Kevorkian's latest trial again raised questions about this strange crusader for the rights of the dying and society's attitude toward euthanasia and assisted suicide.
How are we to come to grips with the issues raised by Kevorkian, a man whom even his supporters describe as an amalgam of P.T. Barnum and the Grim Reaper?
And what has Dr. Death taught us about our positions on end-of-life issues?
In a March 1996 Washington Post poll, 51 percent of the respondents favored physician-assisted suicide (54 percent of men and 47 percent of women). The following statistics from that poll received far less attention:
* Although 55 percent of white Americans favored physician-assisted suicide, only 20 percent of African-American respondents favored Kevorkian's methods and morals.
* While 57 percent of the respondents between the ages of 40 and 49 approved of physician-assisted suicide, only 35 percent over the age of 70 did.
* Assisted suicide was favored by only 37 percent of people under the poverty line.
The statistics indicate that age, race and class have a lot to do with our views of assisted suicide.

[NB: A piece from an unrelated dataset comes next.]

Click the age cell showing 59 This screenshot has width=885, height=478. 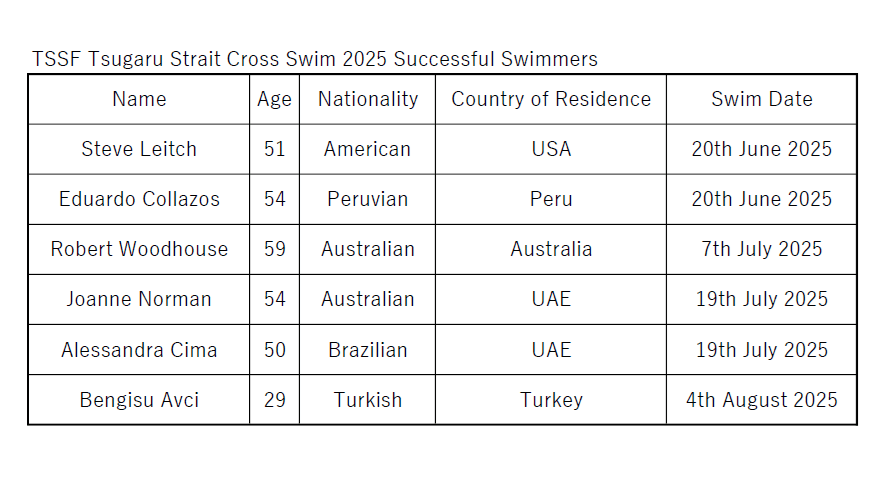274,249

Blacks, the poor and the elderly overwhelmingly disapprove of it. Perhaps their opposition is driven by mistrust of physicians and the health industry's efforts to hold down costs.
Kevorkian has shown us that the medical profession is geared to preserve life even when death is a more desirable outcome. Rather than aggressively treating terminal illnesses, we need to concentrate on making some people with these illnesses pain-free. In a recent study of 4,000 patients who died after hospital intervention, 40 percent were reported to have been in pain "most of the time" during treatment. Although significant medical advances are being made in the treatment of pain, they do not always translate into more effective pain management for the dying.
"Taken together, modern pain-relief techniques can alleviate pain in all but extremely rare cases," according to a 1994 report by the New York State Task Force on Life and Law. Yet the public holds the view that intractable pain is inevitable in terminal illness.
Loss of values
If Kevorkian has taught us a great deal about how we live and die, he also has misled us. He frequently points to The Netherland's enlightened policies on end-of-life issues, but they deserve closer scrutiny.
In 1993, the Netherlands passed legislation establishing specific rules by which physicians could assist terminal patients in their deaths. But the Dutch experience might be far more mixed than Kevorkian would have us believe. In a recent report by the Royal Dutch Medical Society, the Dutch government acknowledged that the original guidelines are no longer being adhered to. Annually, nearly 4,000 people die in The Netherland's by physician-assisted suicide. Of those cases, an estimated 1,000 involve involuntary euthanasia, acts expressly forbidden by the Dutch policy but not prosecuted.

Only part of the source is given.